23. Life is lonely; Dream cup; The game is overnight; Self-portrait of pornographic photos; Food phobia; Falsification of certificates; Women are masculine; Boys are sissy; Live virtualization; Marriage flickers.

24. Uncle, you look great, just like a wooden stick.

25. Don't think that you are younger than me, so you can scamper for a few more days. The coffin is filled with dead people, not old people!

26. What is happiness? Happiness is that you eat fish, I eat meat and watch others chew bones.

27. I thought you were just a middle number, but I didn't expect you to be a combination of two numbers.

28. As long as you look like salted fish, you still mention salted fish to me. People's salted fish will die half a year early. Can you turn over? Show it to me, turn it over and turn it over.

29. You waste air when you are alive, and waste land and RMB when you are dead.

3. Every time I see you, I have an abnormal feeling, just like when I have nightmares.
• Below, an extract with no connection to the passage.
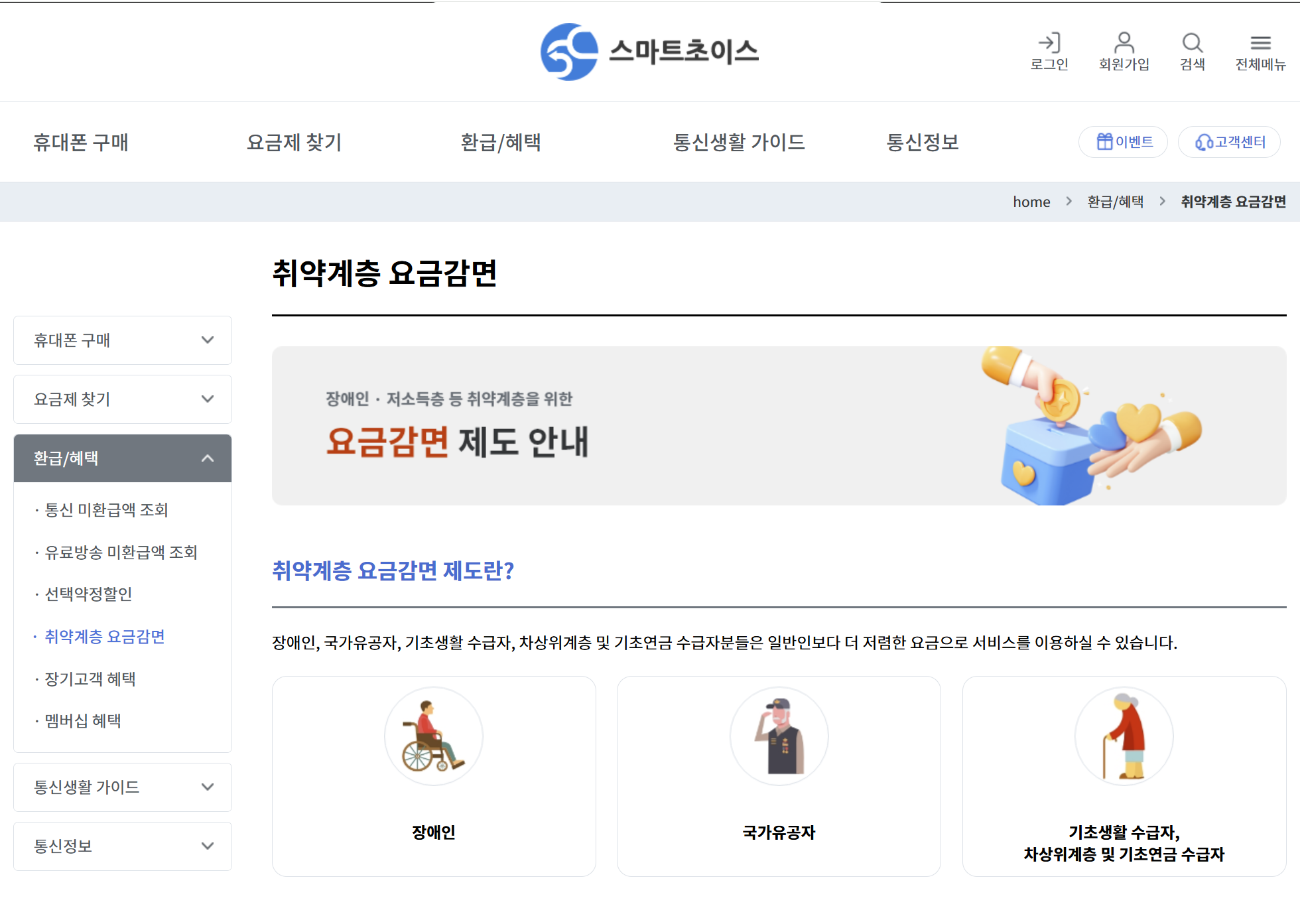1300x924 pixels.
Task: Select the elderly 기초생활 수급자 icon
Action: click(x=1124, y=736)
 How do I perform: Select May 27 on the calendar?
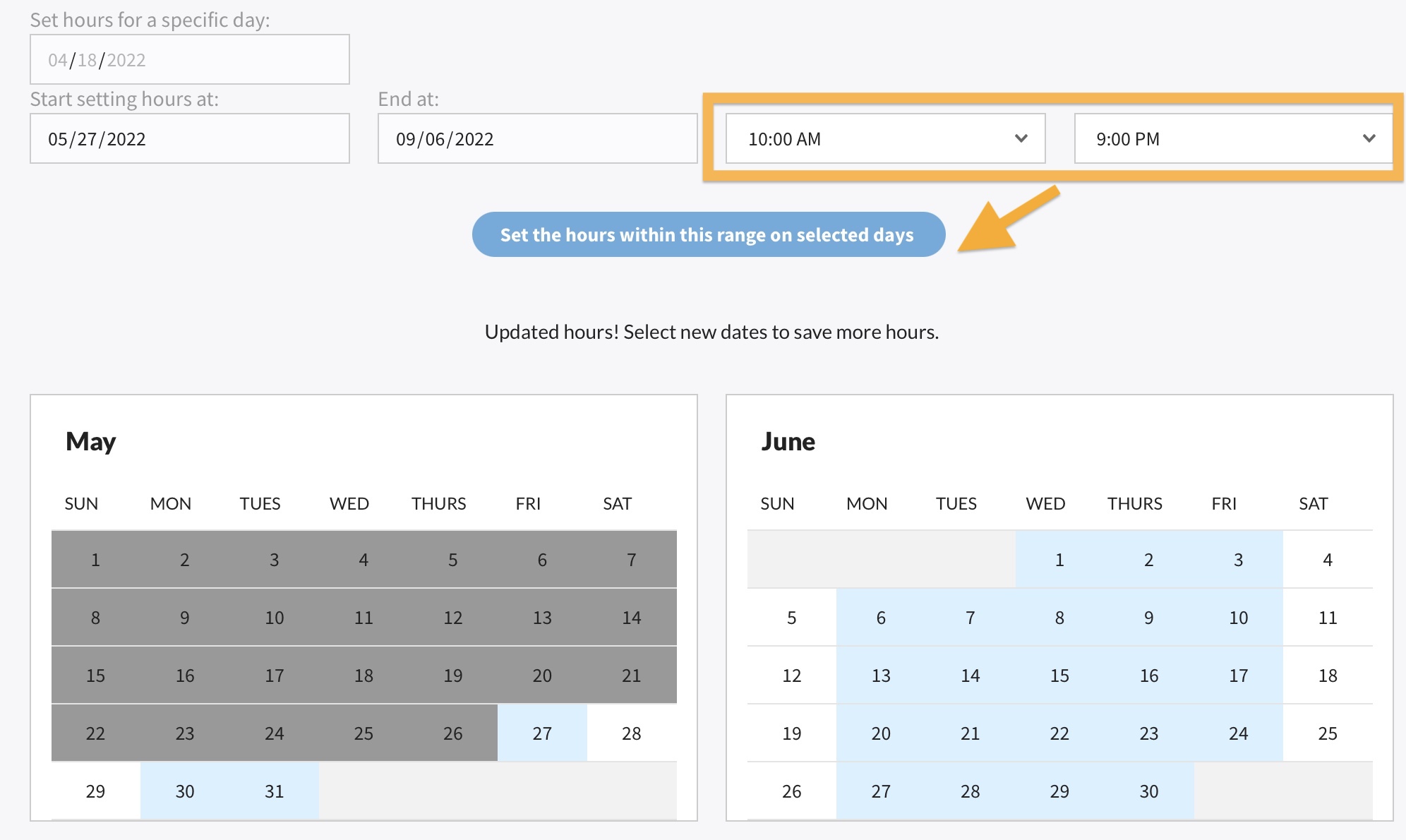pos(542,733)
Reply to the satirical sentence in the circle of friends (3 sentences)

Reply to the satirical sentence in the circle of friends

1. Every time I see you, I have an abnormal feeling, which is just like the feeling when I have a nightmare.

2. It's a shame to be embarrassed by the adulterer.

3. You think you are the sun, and others have to revolve around you. You know, there is only one earth in the universe, and it may make your arrogance explode.

4. When the sky is still blue and the clouds are still clear, you shouldn't cry, because my departure doesn't take away your world.

5. You can see why there is famine in Africa.

6. arguing with MM about whether whales are fish or not, I finally said that "the Japanese also bring personal characters", and she agreed that whales are not fish.

7. Love is not everything in life. When you are old, you should know that it is only a part of life. Every day, a man who is trapped by love will despise him even a woman.

8. The one with wings doesn't have to be an angel, he may be a birdman.

9. Uncle, you look great, just like a wooden stick.

1. Do you know how your farm died? Your mother fed you dung when you were young, and you didn't even have to eat your own fields! It' s really' fat water does not flow outside'!

11. which school did you graduate from? Your annoying degree has been completed as a postdoctoral fellow! !

12. I'd rather understand your desperate resistance under the rogue than bear that you are on cloud nine under the man!

13. A rose lasts for a long time, and a rose lasts for a long time. Just a rose is relatively luxurious for a long time.

14. I don't know whether I went to college or college fucked me.

15. Heaven didn't give me a big responsibility, but it still pained my mind and strained my bones and muscles. 16. I really don't know what these stars in China think. If they don't have any works, they can go to major film festivals every day to rub the red carpet. One by one, the old ladies who are in their forties are milking their breasts. Is this beautiful? And french kiss who kneels on the red carpet, do you think that's your bedroom? It's a disgrace to China people to go abroad.

17. how long is a minute? It depends on whether you are squatting in the toilet or waiting outside.

18. Is anthomaniac guilty? Don't worry, even if I'm guilty, I won't commit a crime against you. It's just nausea.

19. Who are you making that face with? I owe you a loan due or something.

2. I want to be one of your teeth most, because in this way, at least you will hurt without me.

21. Children take toys as companions, while adults treat their companions as toys.

22. I always think that as long as something is put at the hearing, it is basically settled-this is a problem that cannot be discussed.

23. Are those two bulbs on your face? ! Don't plug in at night! Blind!

24. On a whim, I took your photo and made a computer desktop, but I was infected with a computer virus!

25. Every woman who can do anything is hung with a lady's sign.

26. Zhuge Liang never led a soldier before he came out of the mountain. Why do you want me to have work experience?

27. It is inevitable to blame the hand of time and write love as love.

28. He looks innocent. He looks sorry for the people and the party.

29. I hope that one day I can double-click my wallet with my mouse, then select a Zhang Yuan, hold down "ctrl-c" and then keep "CTRL-V".

3. How a man dies: Seeing a beautiful woman-dying, getting it-dying beautifully.